[Raw records]
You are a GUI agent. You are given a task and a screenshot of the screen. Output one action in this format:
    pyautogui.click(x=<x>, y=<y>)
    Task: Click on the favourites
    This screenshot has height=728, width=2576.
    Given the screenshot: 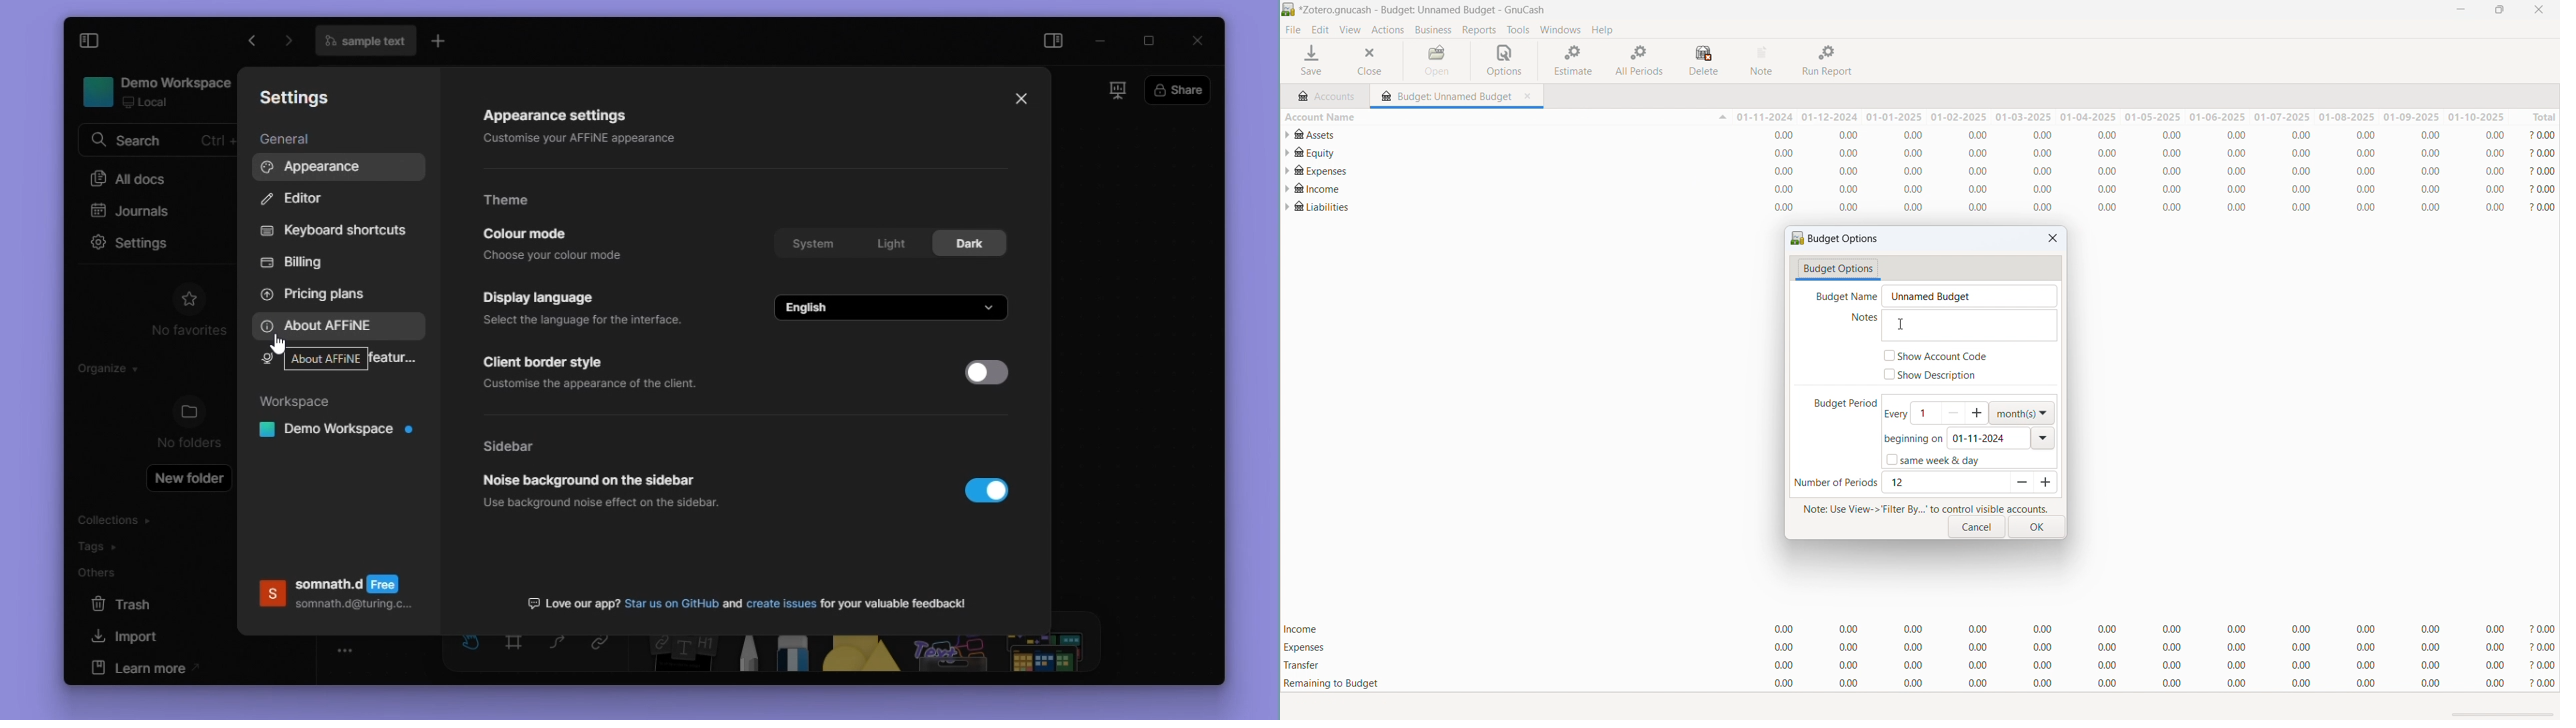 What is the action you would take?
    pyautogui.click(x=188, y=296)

Work required »
Reproduce the material from its first line through the line containing "This screenshot has", including both of those lines.

Written solution »
You are a GUI agent. You are given a task and a screenshot of the screen. Output one action in this format:
    pyautogui.click(x=<x>, y=<y>)
    Task: Click on the favourites
    This screenshot has height=728, width=2576.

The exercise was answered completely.